En définitive, cet assouplissement majeur marque la volonté de la Haute Juridiction de ne plus laisser les règles de forme paralyser l’œuvre de justice. En « brisant » le verrou de la forclusion par l’invocation du droit de la défense, la Cour s’ouvre la voie pour examiner la légalité interne de la procédure suivie par l’ARMP, ce qui constitue le cœur de la seconde partie de cette analyse.

II. Une protection rigoureuse de l’agent public face au pouvoir de sanction de l’ARMP

Sur le fond, la Cour rappelle que l’indépendance et la mission de régulation de l’ARMP ne l’affranchissent pas du respect des principes généraux du droit.

A. L’inopposabilité de l’urgence à l’égard du principe du contradictoire

Si le juge a levé les verrous procéduraux pour recevoir le recours, c’est avant tout pour sanctionner une dérive grave dans l’exercice du pouvoir disciplinaire de l’ARMP : le sacrifice des garanties de défense sur l’autel de la célérité. En l’espèce, l’autorité de régulation justifiait la rapidité de sa procédure par l’imminence des joutes électorales. Toutefois, dans son arrêt n°41/CA du 03 octobre 2024, la Cour suprême rappelle avec fermeté que l’urgence ne saurait justifier l’arbitraire :  « Qu’il n’est pas contesté que le requérant a été convoqué le 24 novembre pour être entendu le 25 novembre… que ce délai ne permet pas d’assurer la préparation de la défense ; que l’urgence invoquée par l’ARMP ne saurait justifier la violation d’un principe fondamental. » Par ce considérant, la Haute Juridiction consacre l’autonomie du principe du contradictoire face aux impératifs de temps de l’administration. Le juge souligne que pour être effectif, le droit d’être entendu doit s’accompagner d’un « délai raisonnable » permettant au mis en cause de consulter son dossier, de solliciter un conseil et de préparer ses arguments. En convoquant un agent la veille pour le lendemain, l’ARMP n’a pas organisé une audition, mais un simulacre de défense. La Cour affirme ainsi que le respect des formes protectrices est une condition de validité de la sanction, peu importe l’importance des enjeux nationaux (ici, les élections).

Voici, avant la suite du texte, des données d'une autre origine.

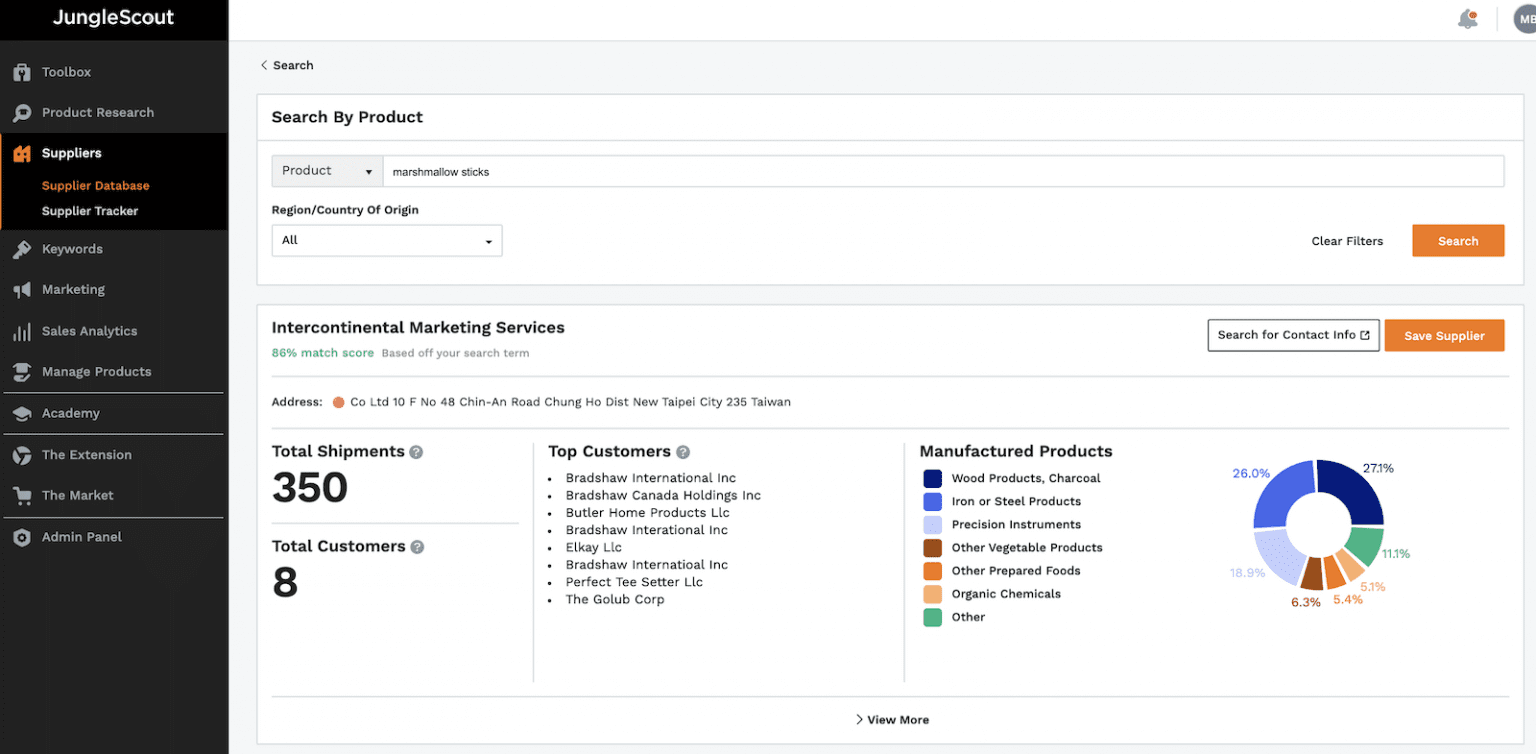Click the notification bell icon

1466,18
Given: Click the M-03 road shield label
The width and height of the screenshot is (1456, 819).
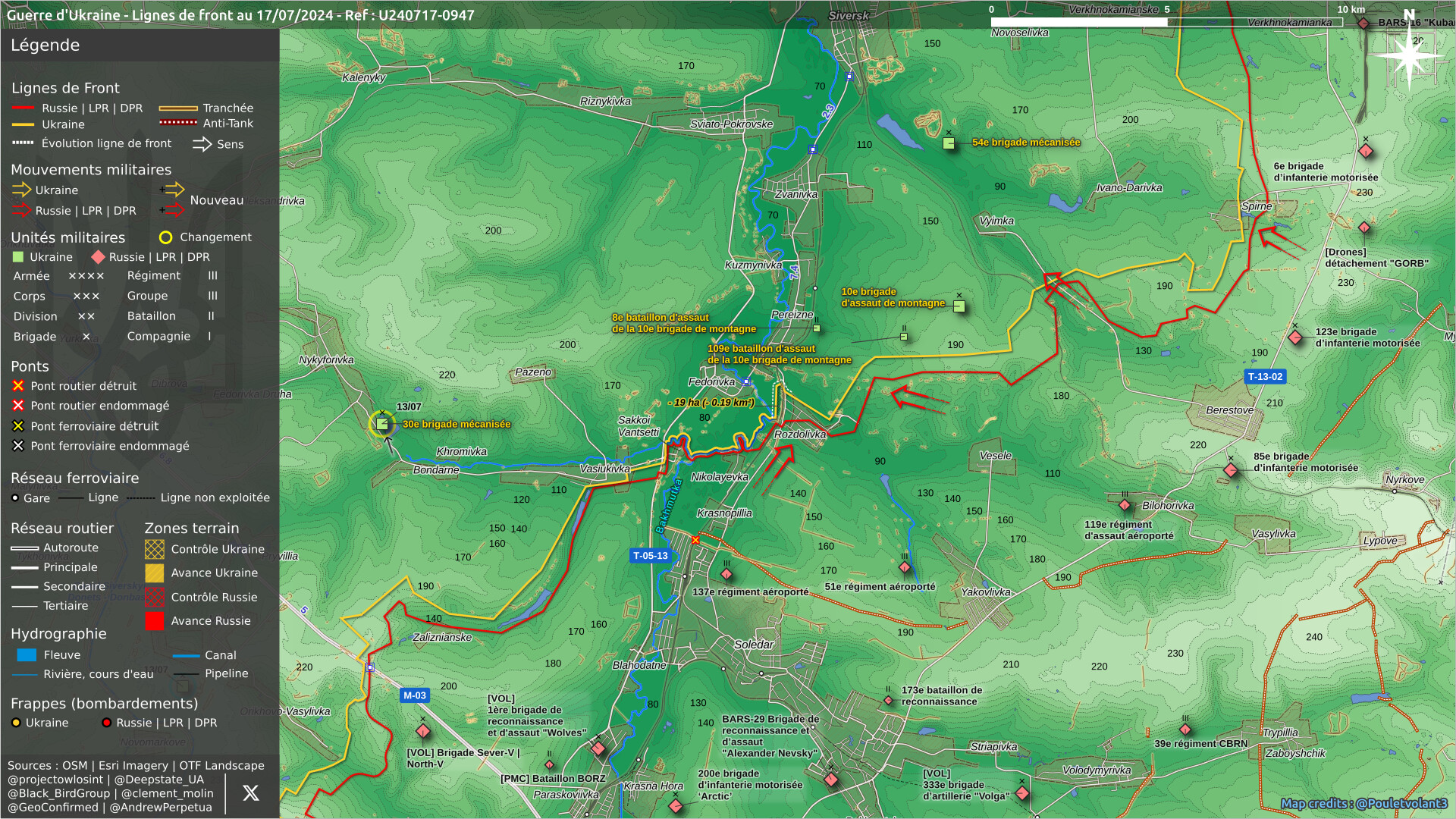Looking at the screenshot, I should (415, 695).
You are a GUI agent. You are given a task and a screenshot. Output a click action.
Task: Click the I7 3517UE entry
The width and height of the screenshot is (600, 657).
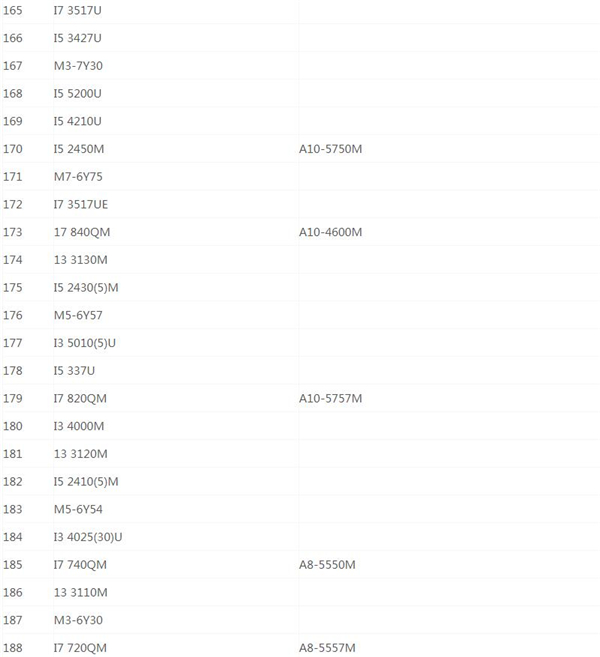pyautogui.click(x=81, y=205)
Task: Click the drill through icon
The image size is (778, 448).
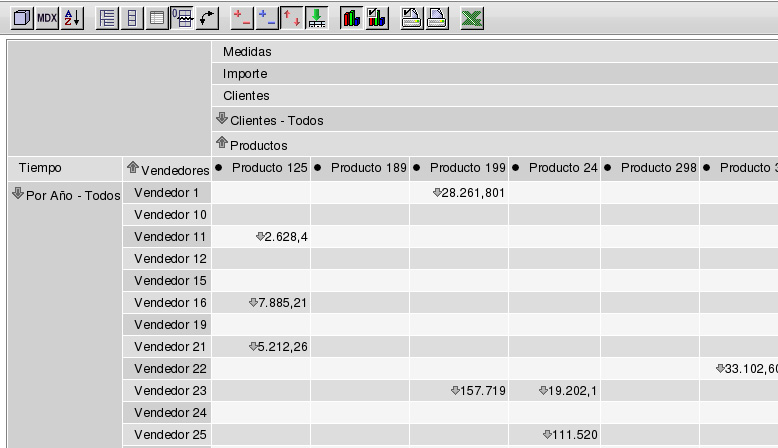Action: pyautogui.click(x=316, y=18)
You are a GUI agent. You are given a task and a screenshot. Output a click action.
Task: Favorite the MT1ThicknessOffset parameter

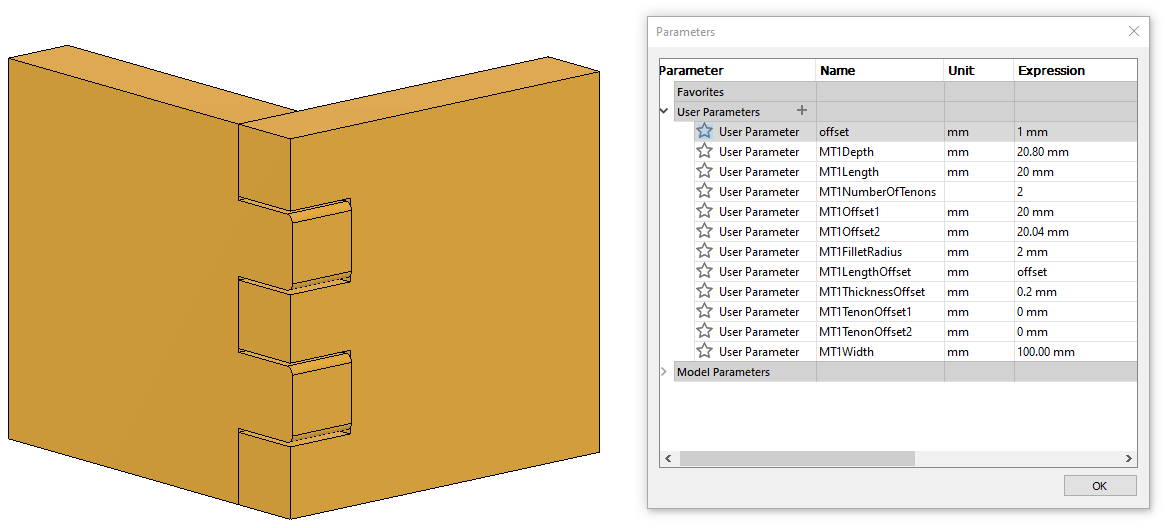(x=705, y=291)
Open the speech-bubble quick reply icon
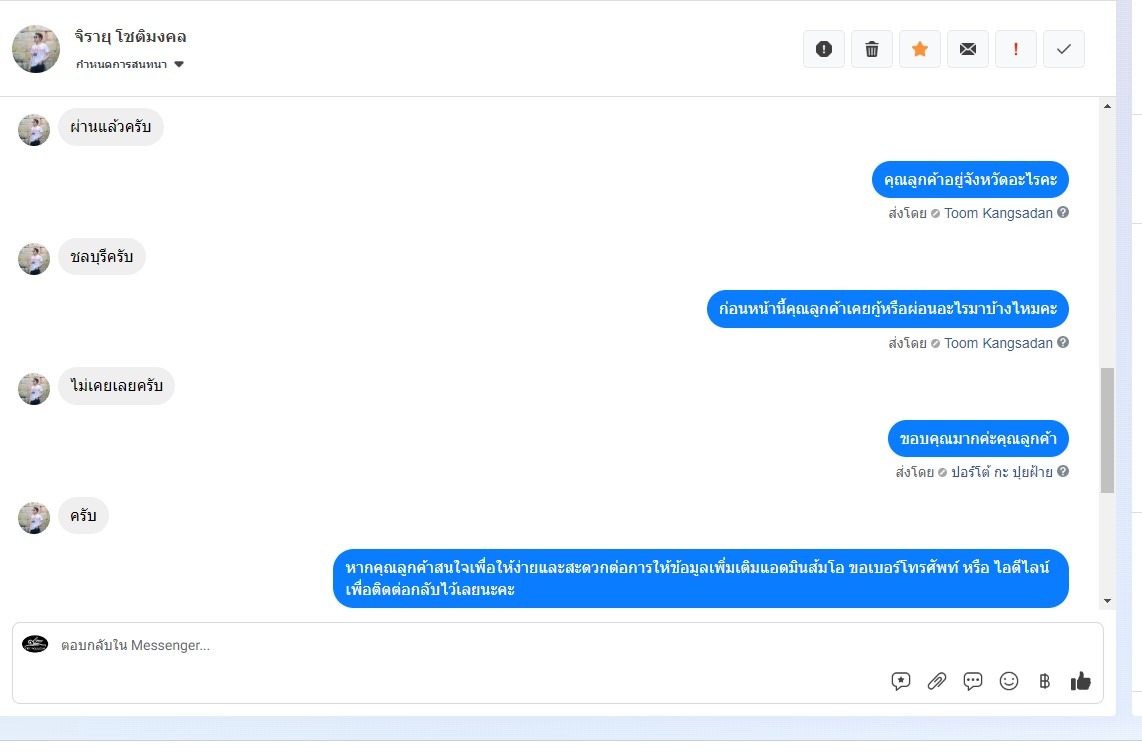 click(x=973, y=681)
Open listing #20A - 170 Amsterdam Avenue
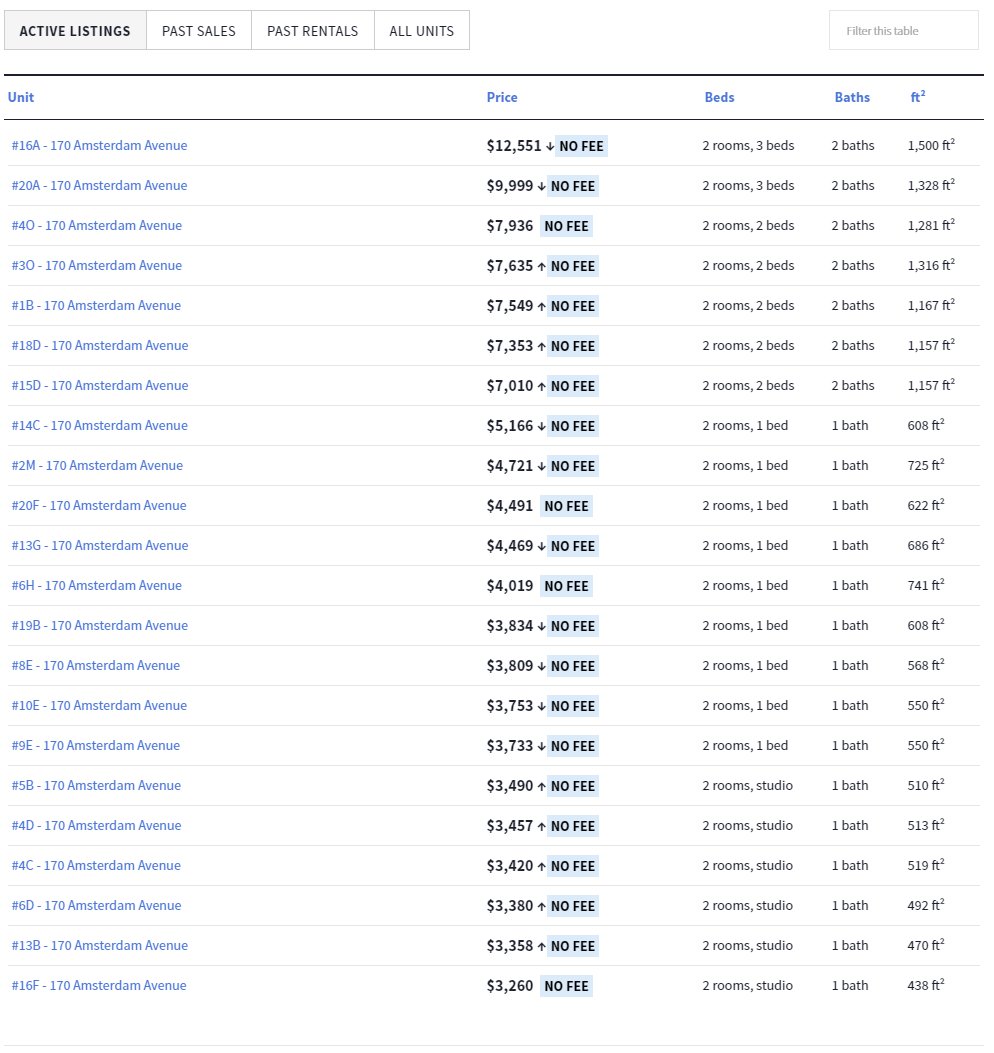 pyautogui.click(x=99, y=185)
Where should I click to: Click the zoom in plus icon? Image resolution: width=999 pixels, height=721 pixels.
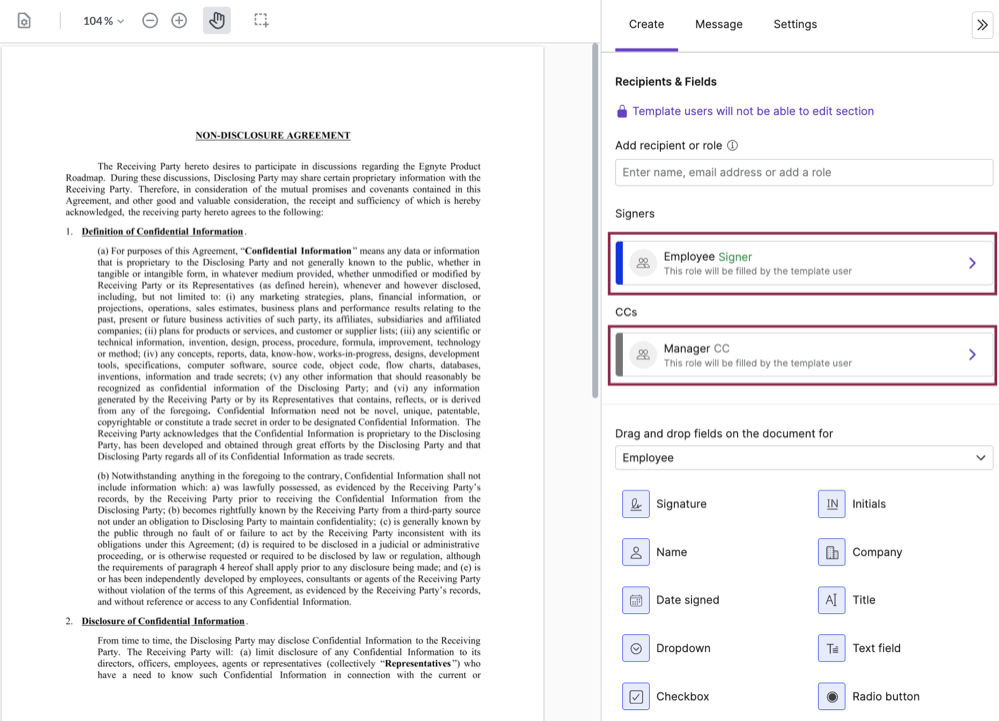[179, 20]
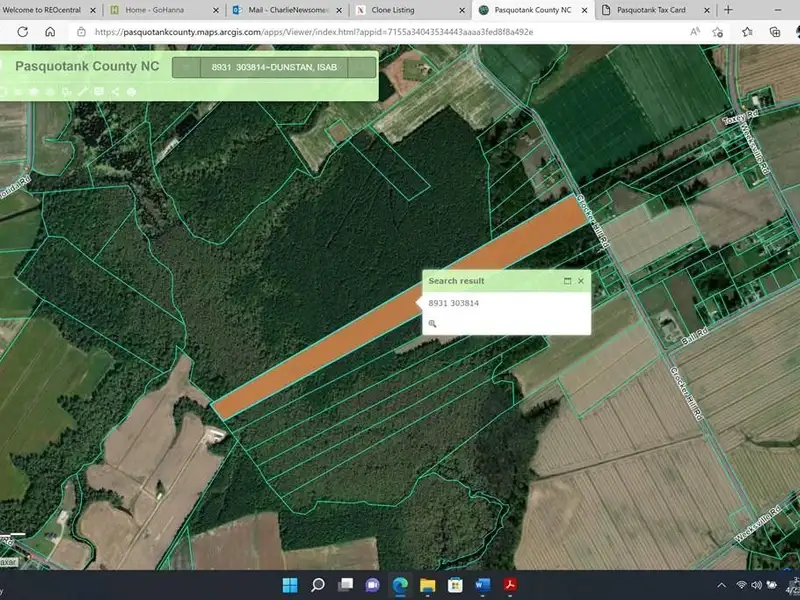This screenshot has width=800, height=600.
Task: Maximize the Search result popup
Action: click(x=567, y=281)
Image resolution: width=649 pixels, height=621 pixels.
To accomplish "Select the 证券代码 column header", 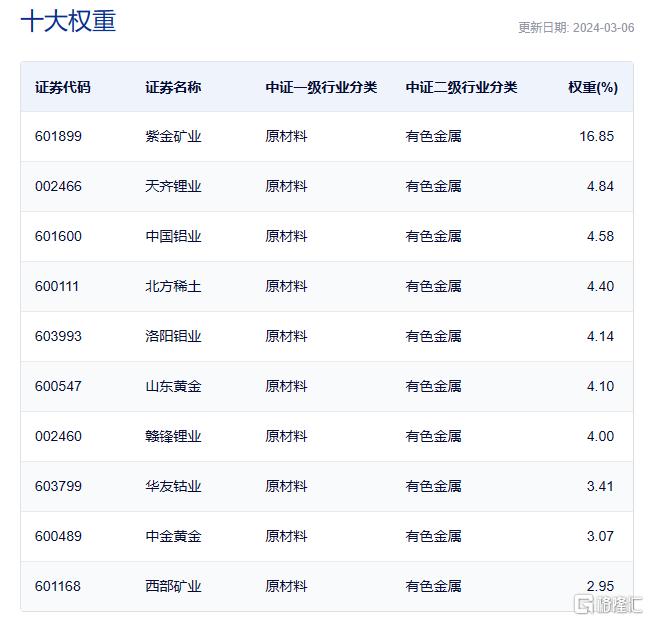I will click(63, 87).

Cette position renforce la nature quasi-juridictionnelle des pouvoirs de l’ARMP. Lorsqu’elle sanctionne, l’autorité de régulation n’agit plus comme un simple gestionnaire, mais comme un juge. Elle est donc tenue de respecter les standards du procès équitable. L’analyse du juge administratif est sans équivoque : l’urgence est inopposable aux droits de la défense. En censurant ce vice de procédure, la Cour protège l’administré contre une « justice expéditive » qui, sous couvert d’efficacité administrative, bafouerait les libertés individuelles. Cette rigueur sur la forme permet au juge de démontrer que, même dans l’urgence, l’État de droit ne doit pas reculer. Cependant, au-delà de la forme, c’est aussi l’absence de fondement de la sanction qui est pointée par la Cour, notamment à travers l’examen de la responsabilité de l’agent.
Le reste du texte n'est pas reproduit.